▶ [Activity 1]:
List every medication named in the passage on ventilator sedation.
▶ [Activity 2]:
Print the portion of the passage on ventilator sedation that opens with the words containing "I was between" and closes with "higher doses. .".

== Source passage ==

You don’t need to school me first of all, I have been a practicing nurse for probably longer then you have been alive.
Secondly I am very scared if your doctors are prescribing ALL of those medications at one time in those dosages. I don’t want to be in your/there care. Sorry.. not sorry. That is not safe.
I was between a night shift and was tired when I wrote part of that. Look, not every patient gets all that at once, start small and build up and switch around until they are riding the vent during the inflammatory phase until they move into the fibrotic phase and you can wean them down and extubate or trach them. I will back track there some in terms of the high concentrations of every single med because different people require different doses based on body weight and drug tolerance. If you get to max dose on one or two meds, you don't need to max dose all the others. If your patient is 300 lbs and 6 foot 6, guess what isn't going to work? 20 of propofol and 25 of fentanyl. They will self extubate in a NY minute. These patients are big, heavy and need higher doses. .
But other patients, if we go to versed, we can come down on propofol and fentanyl or we can drop the propofol concentration using ketamine but many patients require an adjunct to get them dialed into to vent. You can max dose on 2 meds and then drop the the dosing when you add a third. But you may get a heroine addict who needs massive dosing because they do drugs all the time. Another example, if they have PTSD already or panic attacks, you need Ketamine or Versed or both and titrate up as needed with a whisper of propofol. We don't just jump to the highest level to try and shatter a record, but meds get titrated, switched around in accordance to the vent and their labs and balanced with the need to protect their lungs and ease suffering. It's being compassionate. You can call it unsafe, but Covid isn't safe. It changed all the rules of the game. The other option is they die and they already said they wanted everything done possible.

===
== Given entries ==

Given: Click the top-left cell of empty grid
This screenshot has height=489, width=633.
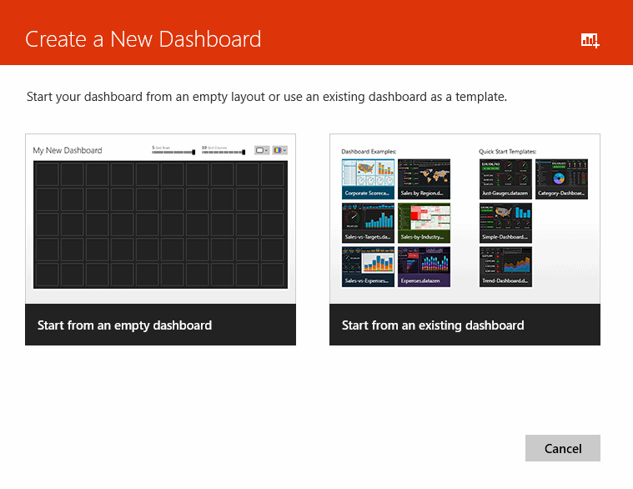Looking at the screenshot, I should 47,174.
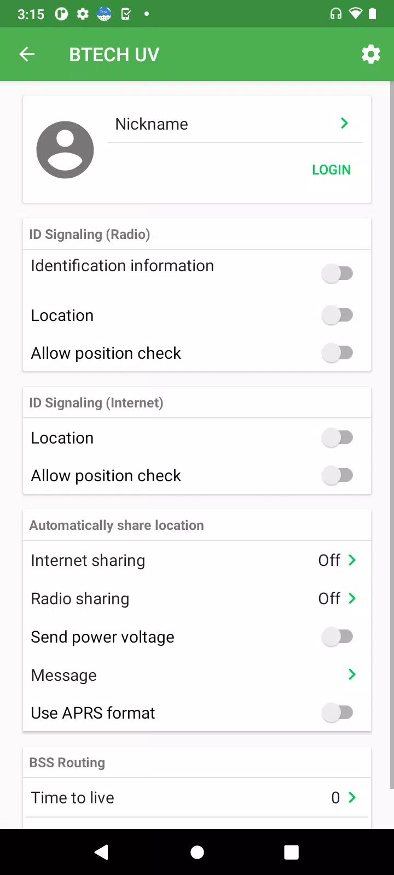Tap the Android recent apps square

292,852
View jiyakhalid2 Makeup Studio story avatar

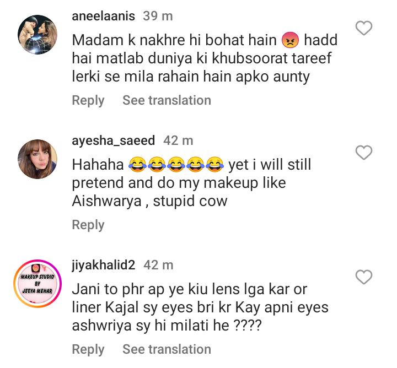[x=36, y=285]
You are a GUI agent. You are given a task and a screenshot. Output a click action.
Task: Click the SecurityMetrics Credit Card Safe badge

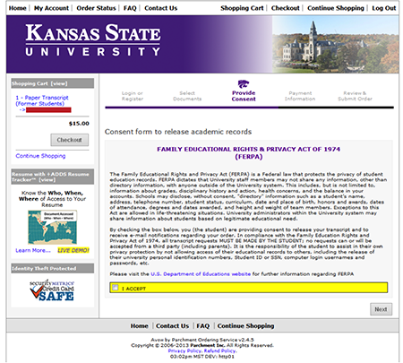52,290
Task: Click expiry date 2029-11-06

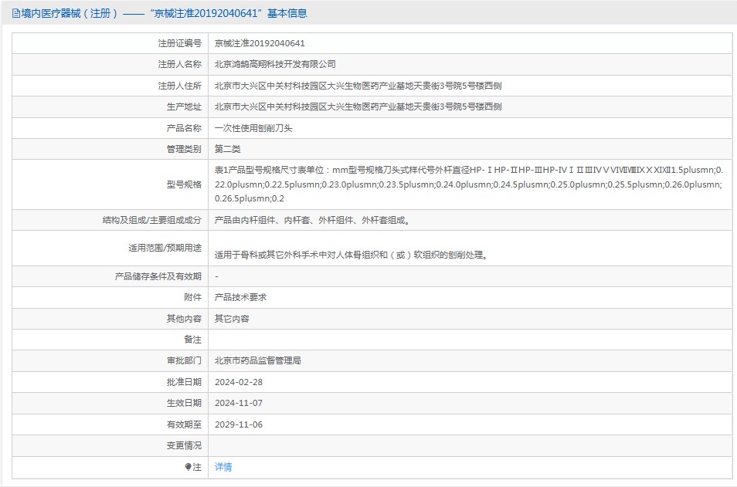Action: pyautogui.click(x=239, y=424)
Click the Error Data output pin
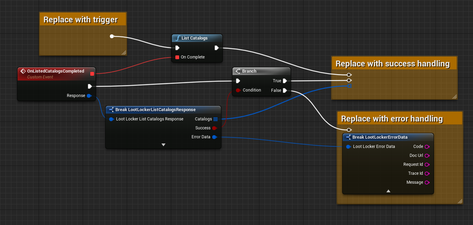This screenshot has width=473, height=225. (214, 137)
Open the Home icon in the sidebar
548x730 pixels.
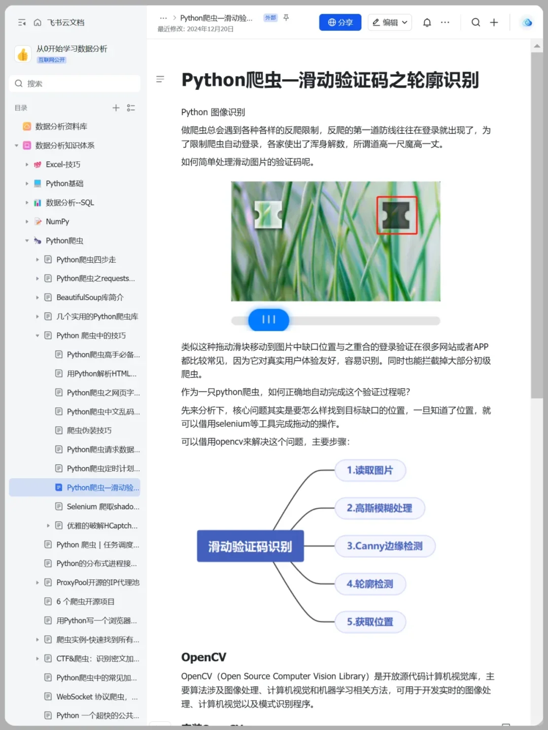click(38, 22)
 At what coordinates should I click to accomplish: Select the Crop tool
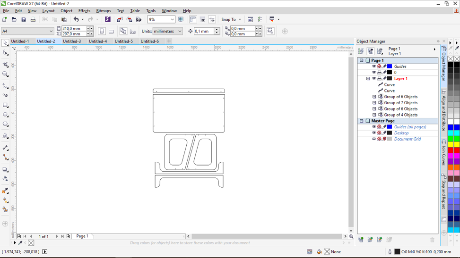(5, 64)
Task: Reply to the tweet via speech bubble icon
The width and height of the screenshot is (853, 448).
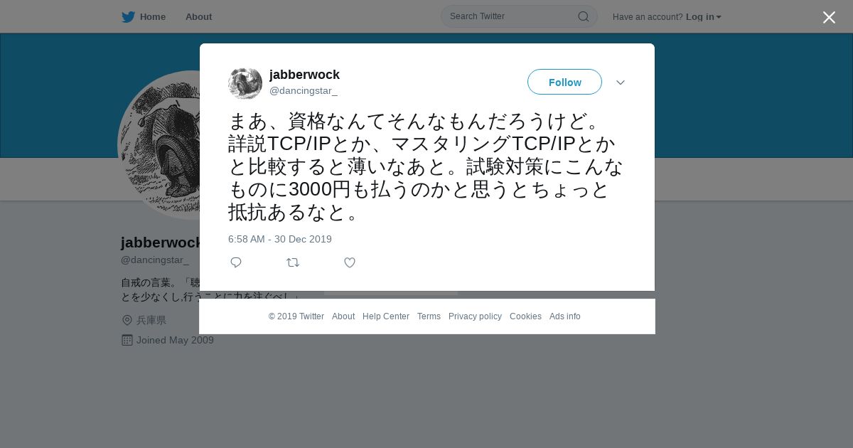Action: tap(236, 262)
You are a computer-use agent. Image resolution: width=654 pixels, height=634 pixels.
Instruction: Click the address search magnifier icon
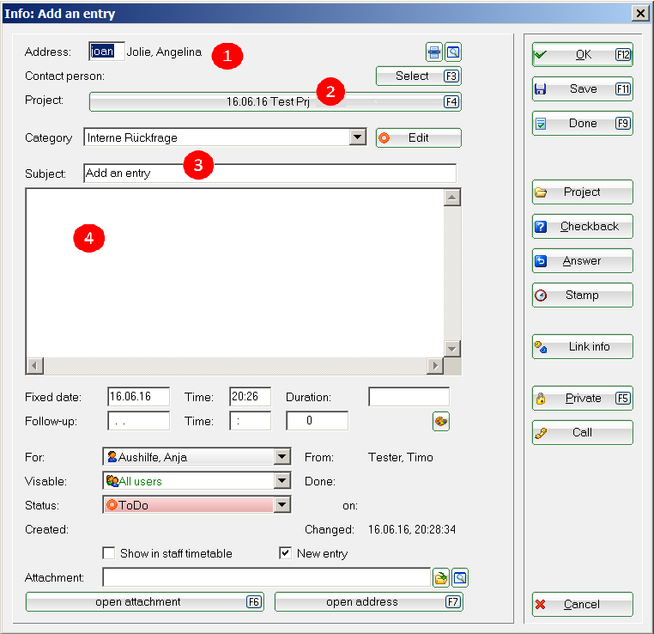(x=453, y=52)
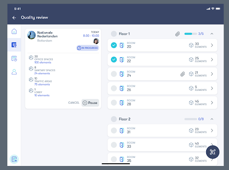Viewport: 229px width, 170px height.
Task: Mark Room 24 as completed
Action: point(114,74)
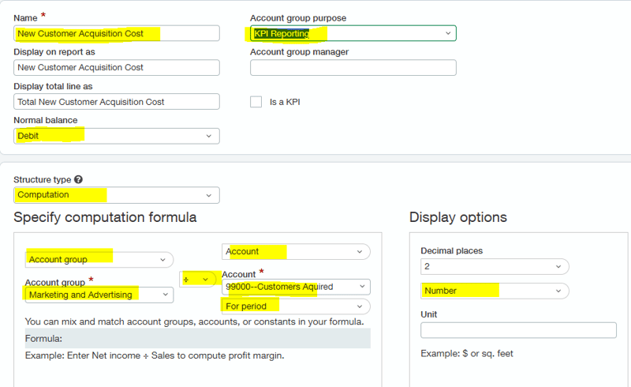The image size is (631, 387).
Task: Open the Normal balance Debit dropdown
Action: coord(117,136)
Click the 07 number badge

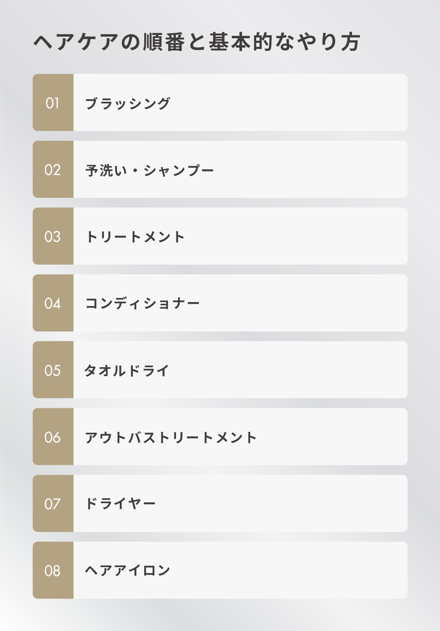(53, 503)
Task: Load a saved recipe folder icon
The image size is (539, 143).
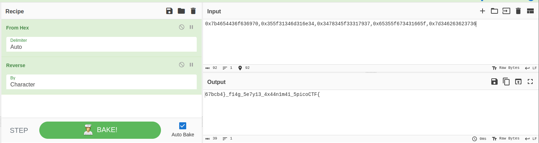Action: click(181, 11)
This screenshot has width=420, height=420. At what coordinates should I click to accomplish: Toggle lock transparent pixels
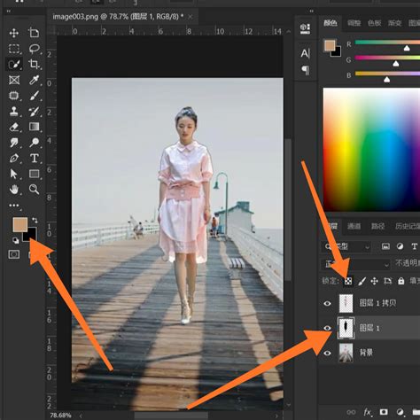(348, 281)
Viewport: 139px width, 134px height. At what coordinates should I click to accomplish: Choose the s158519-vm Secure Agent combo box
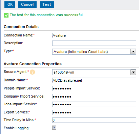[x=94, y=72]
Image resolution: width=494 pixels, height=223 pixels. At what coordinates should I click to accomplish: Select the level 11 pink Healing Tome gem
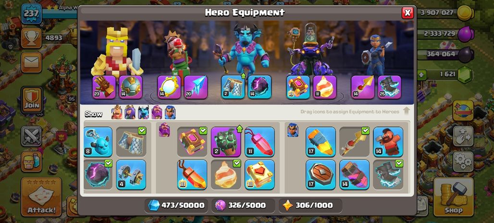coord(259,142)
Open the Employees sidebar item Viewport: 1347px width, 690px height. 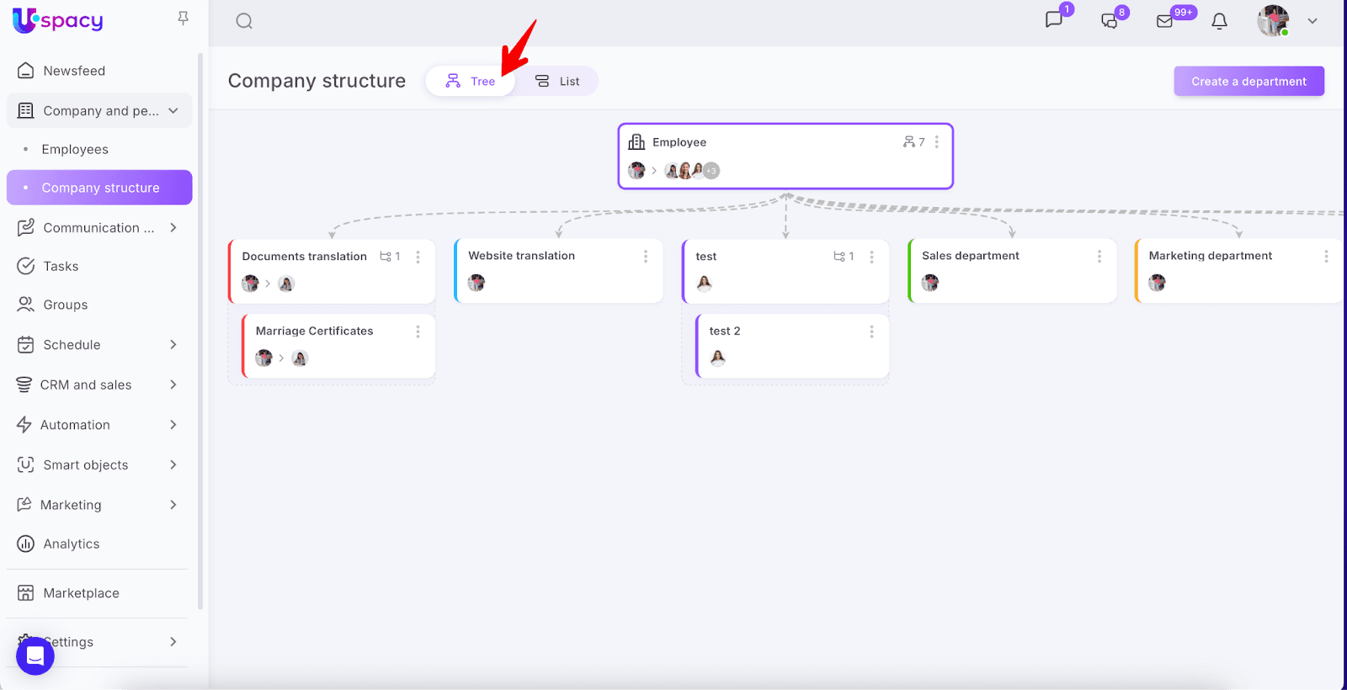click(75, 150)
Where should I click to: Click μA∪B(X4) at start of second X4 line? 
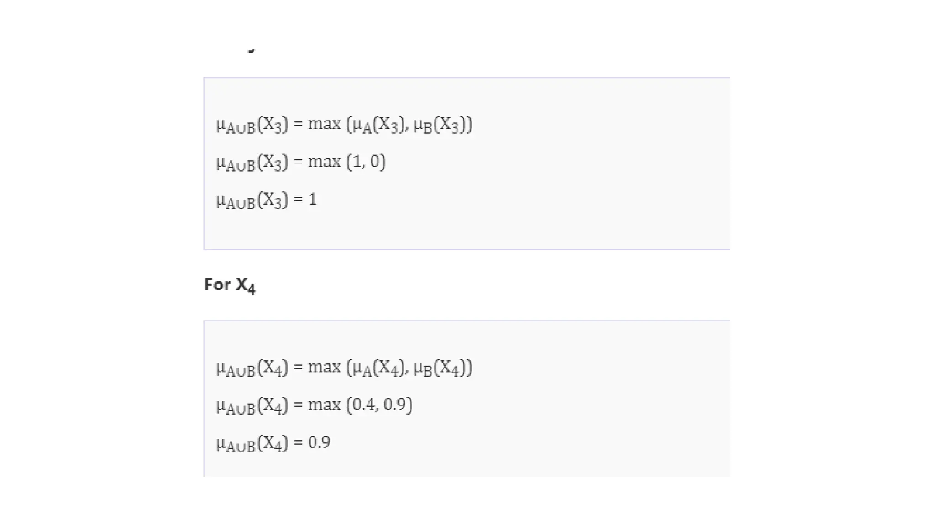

===

▶ [Written reply 1]:
propofol, fentanyl, Versed, ketamine

▶ [Written reply 2]:
I was between a night shift and was tired when I wrote part of that. Look, not every patient gets all that at once, start small and build up and switch around until they are riding the vent during the inflammatory phase until they move into the fibrotic phase and you can wean them down and extubate or trach them. I will back track there some in terms of the high concentrations of every single med because different people require different doses based on body weight and drug tolerance. If you get to max dose on one or two meds, you don't need to max dose all the others. If your patient is 300 lbs and 6 foot 6, guess what isn't going to work? 20 of propofol and 25 of fentanyl. They will self extubate in a NY minute. These patients are big, heavy and need higher doses. .